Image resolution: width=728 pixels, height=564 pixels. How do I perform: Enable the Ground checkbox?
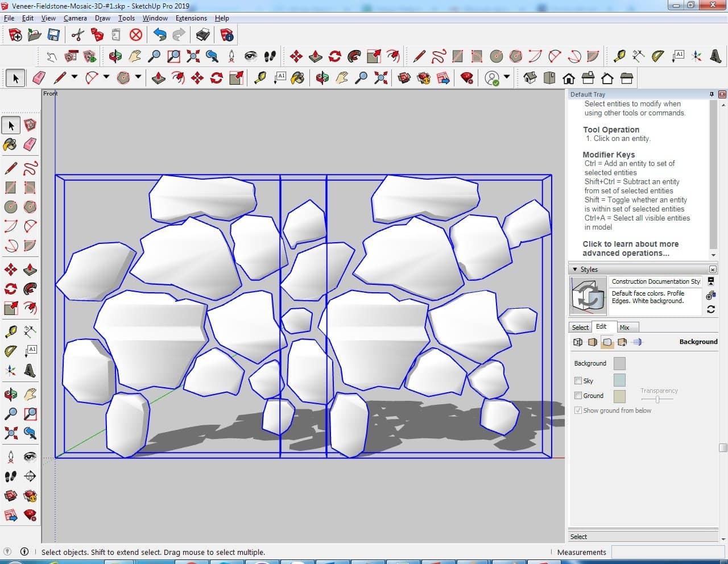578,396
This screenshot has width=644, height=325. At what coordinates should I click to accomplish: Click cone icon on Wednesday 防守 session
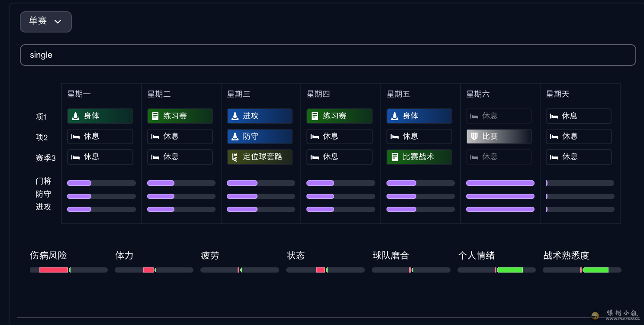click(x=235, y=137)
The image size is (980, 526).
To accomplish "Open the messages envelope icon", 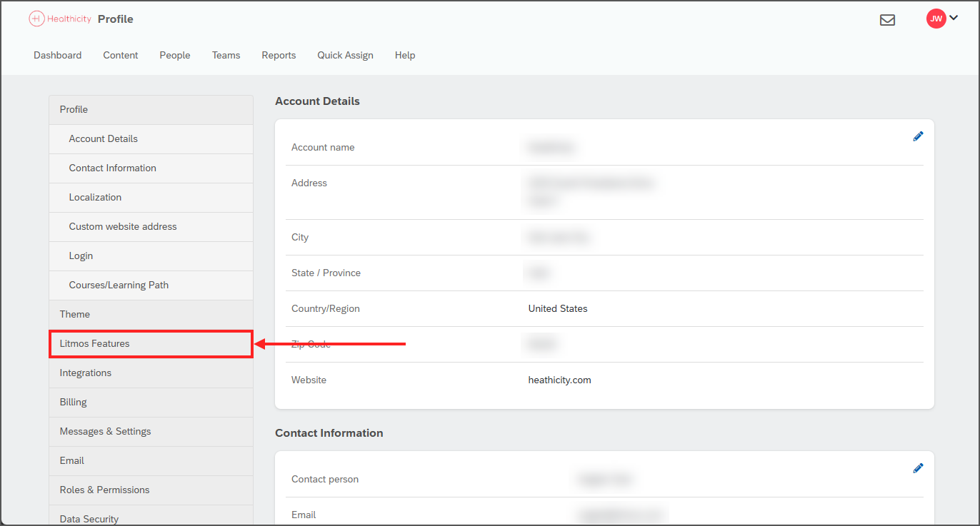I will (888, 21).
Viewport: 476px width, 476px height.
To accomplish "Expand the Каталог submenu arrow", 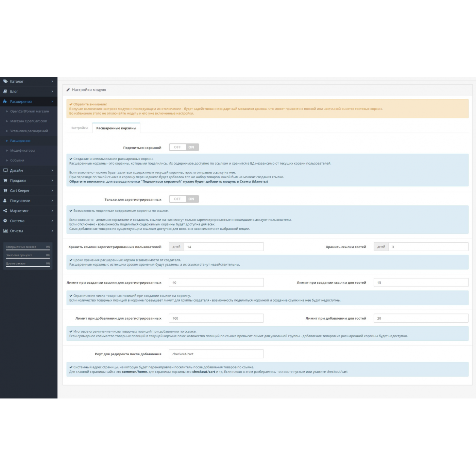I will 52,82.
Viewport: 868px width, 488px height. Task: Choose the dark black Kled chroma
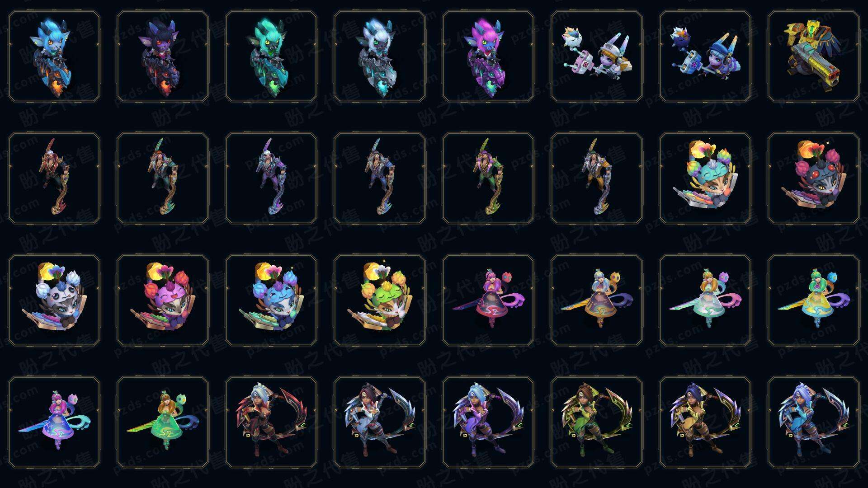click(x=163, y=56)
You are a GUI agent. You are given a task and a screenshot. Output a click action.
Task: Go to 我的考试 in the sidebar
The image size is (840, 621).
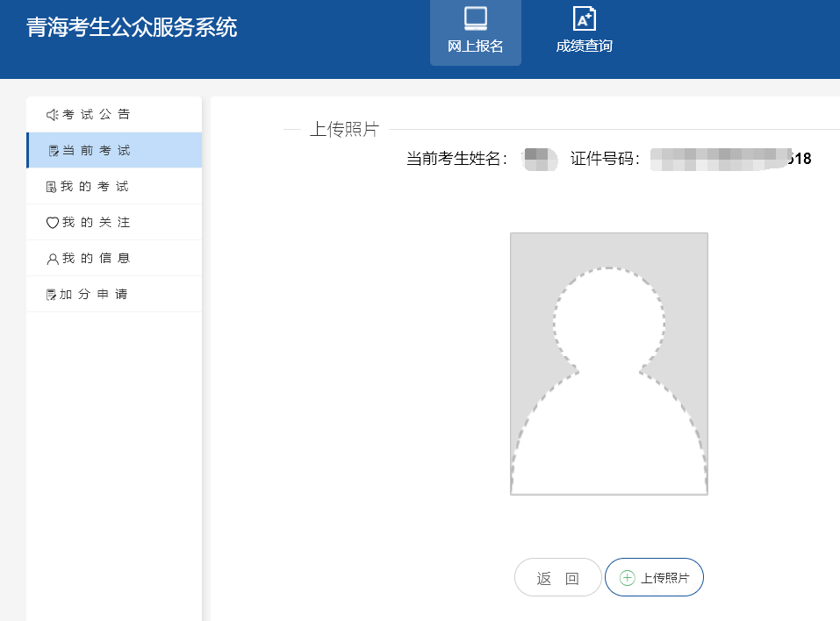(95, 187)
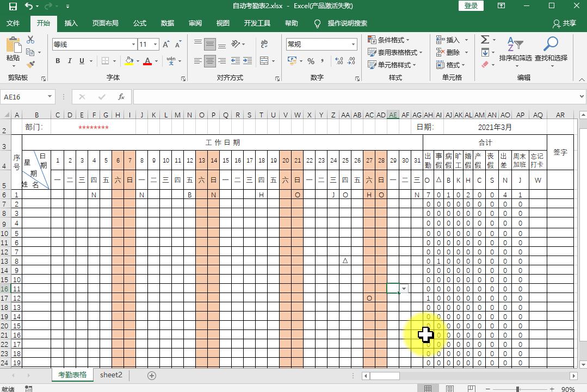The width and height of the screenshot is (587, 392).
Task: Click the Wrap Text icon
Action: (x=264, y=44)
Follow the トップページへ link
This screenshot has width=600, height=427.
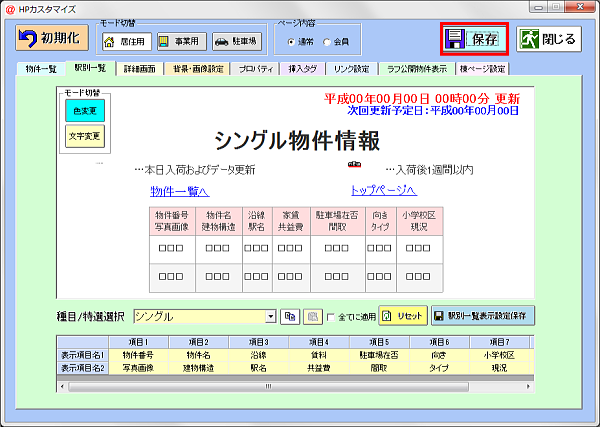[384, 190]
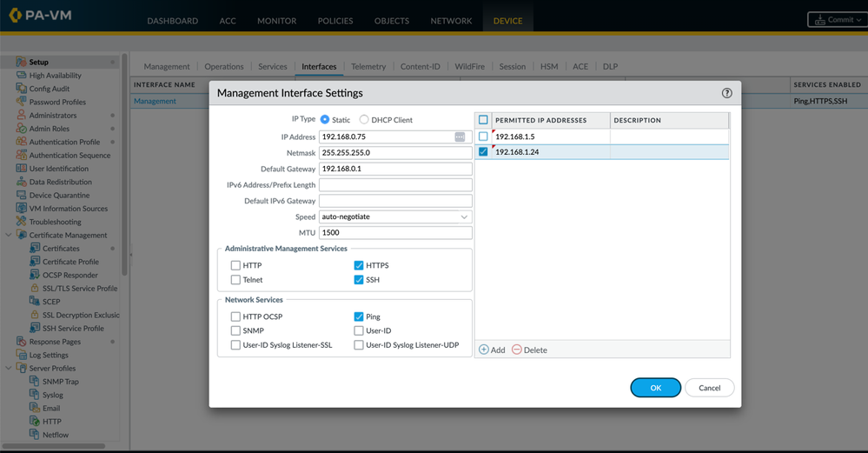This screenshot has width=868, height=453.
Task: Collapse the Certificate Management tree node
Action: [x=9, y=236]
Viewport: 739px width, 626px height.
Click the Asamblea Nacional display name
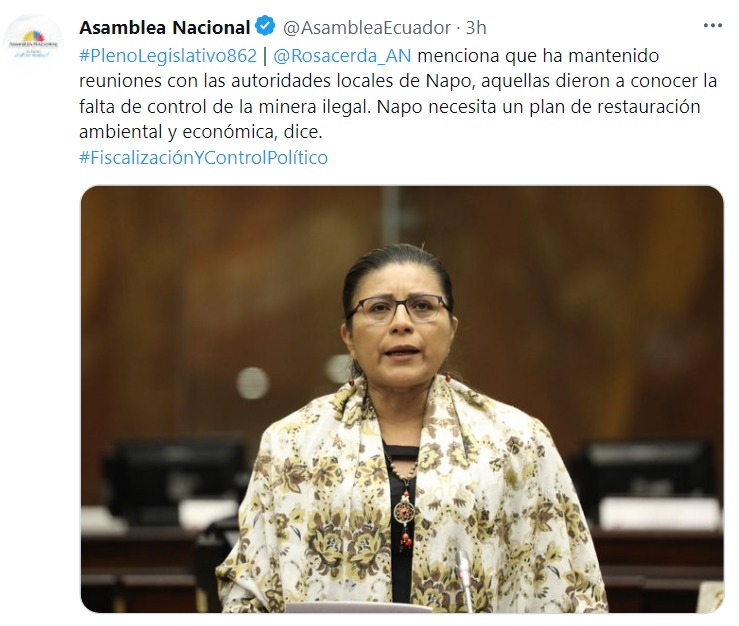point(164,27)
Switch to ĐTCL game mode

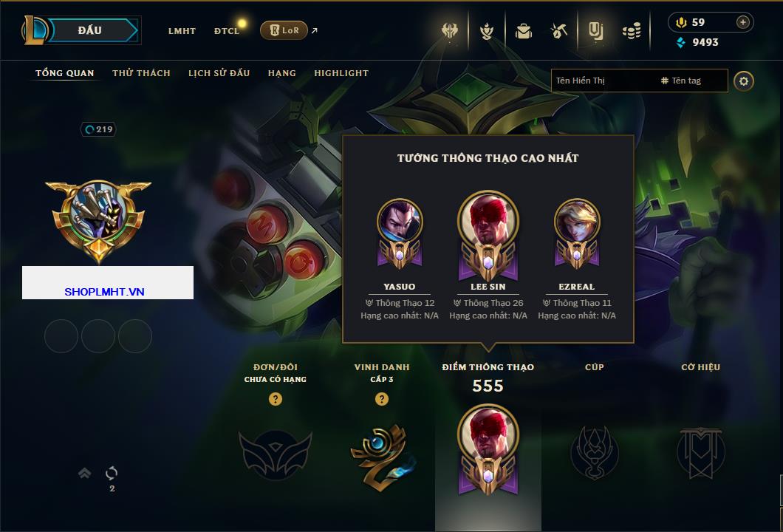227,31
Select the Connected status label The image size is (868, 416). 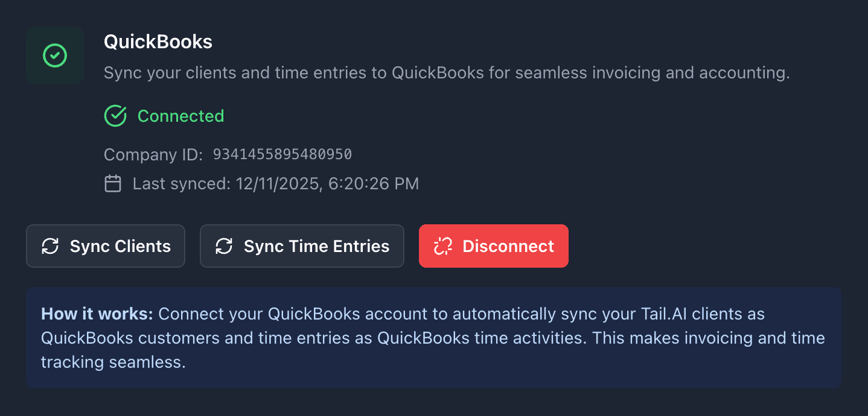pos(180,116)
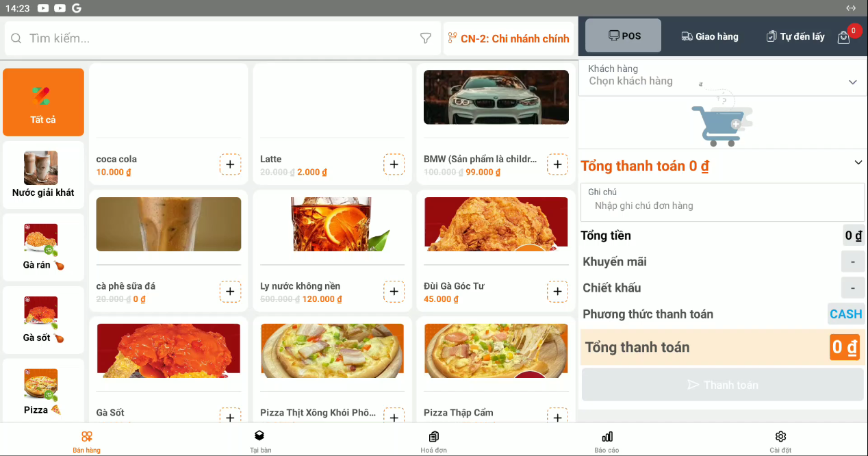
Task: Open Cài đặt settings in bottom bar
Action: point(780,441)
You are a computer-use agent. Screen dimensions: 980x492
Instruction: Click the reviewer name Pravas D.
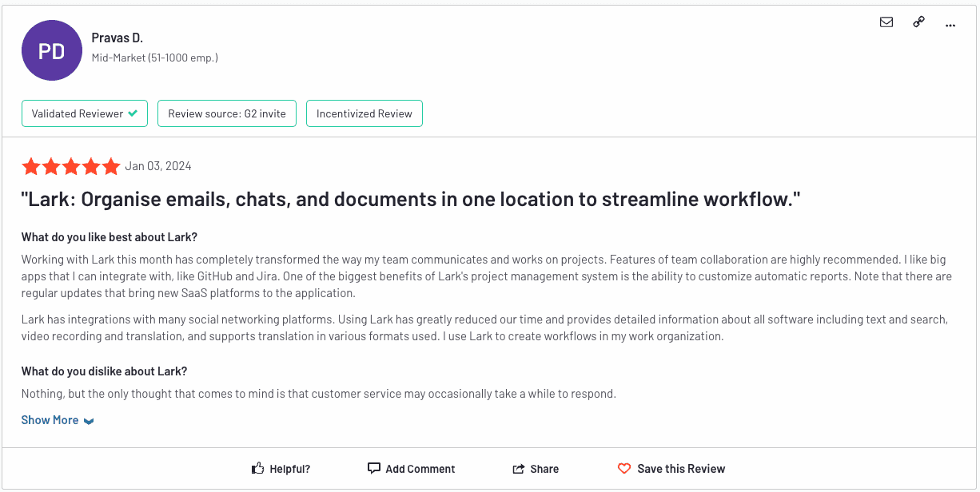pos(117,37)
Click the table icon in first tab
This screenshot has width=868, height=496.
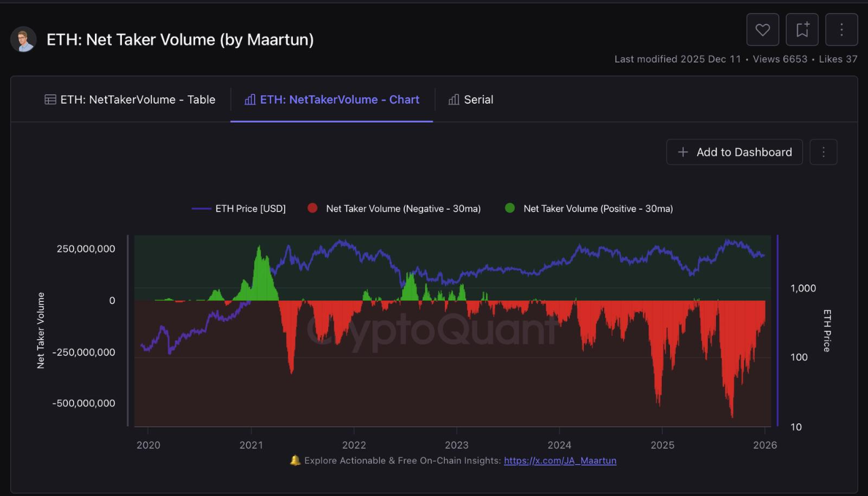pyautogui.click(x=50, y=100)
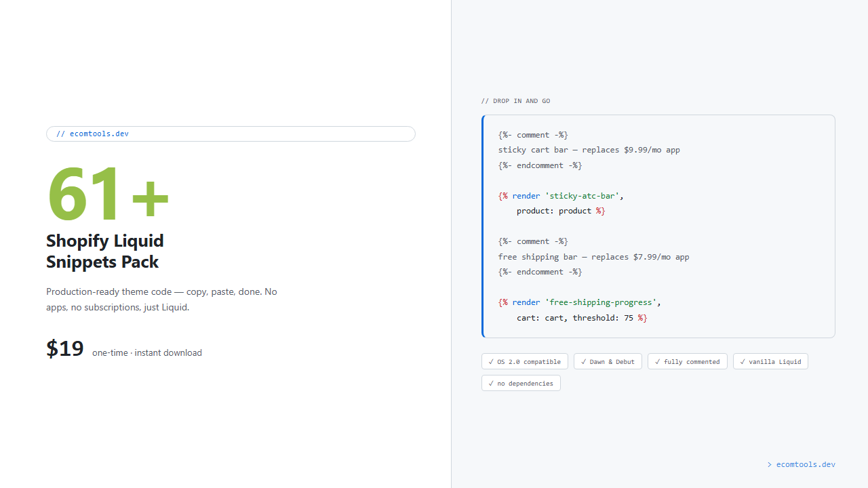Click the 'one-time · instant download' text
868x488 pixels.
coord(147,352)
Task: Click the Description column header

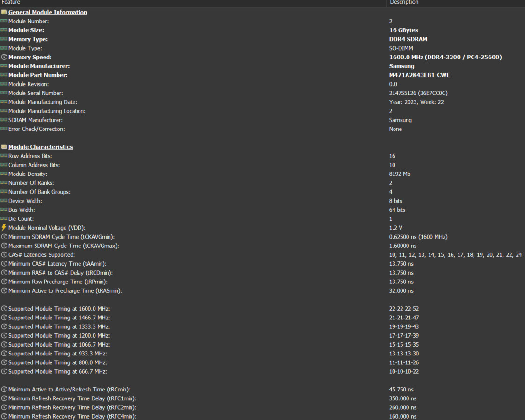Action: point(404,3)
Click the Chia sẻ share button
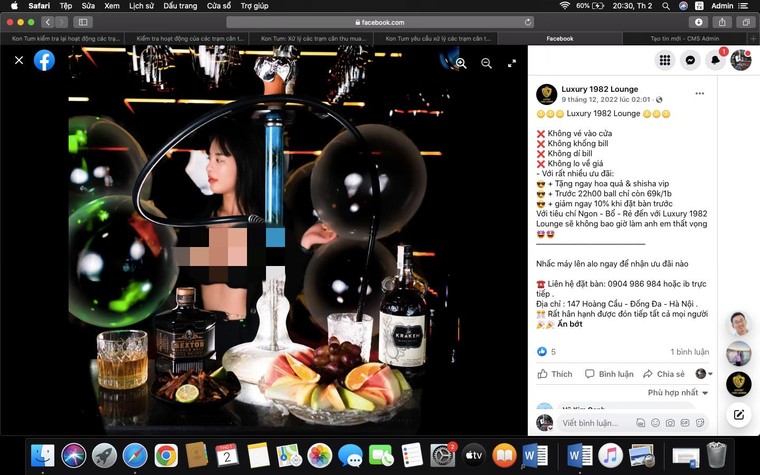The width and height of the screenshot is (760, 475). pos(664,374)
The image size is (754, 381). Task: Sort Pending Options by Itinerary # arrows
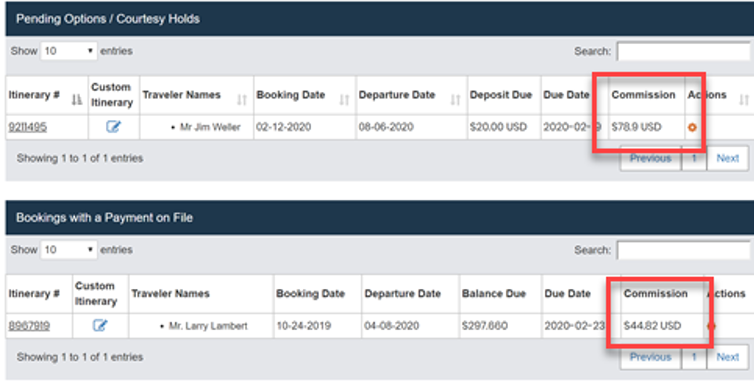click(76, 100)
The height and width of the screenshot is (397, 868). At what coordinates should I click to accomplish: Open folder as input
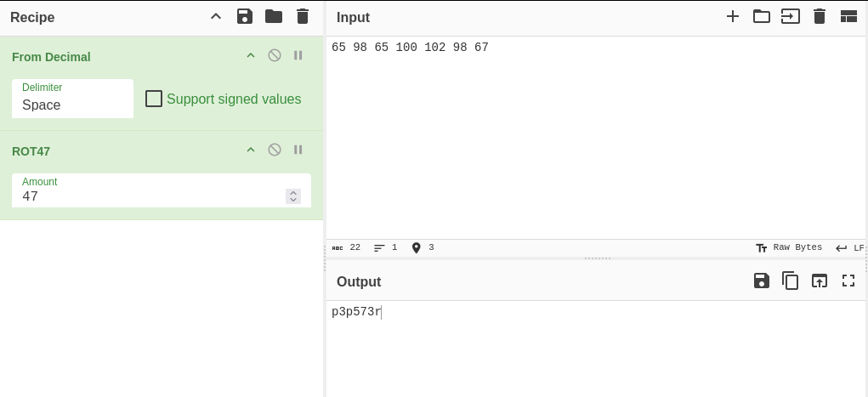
——
§ EXERCISE DIRECTIONS
Check each line of the listing for "agent", and copy the ones that hold it.

§ ANSWER TO THIS TASK
You are a GUI agent. You are given a task and a screenshot. Output a click action.
You are a computer-use agent. Screen dimensions: 980x492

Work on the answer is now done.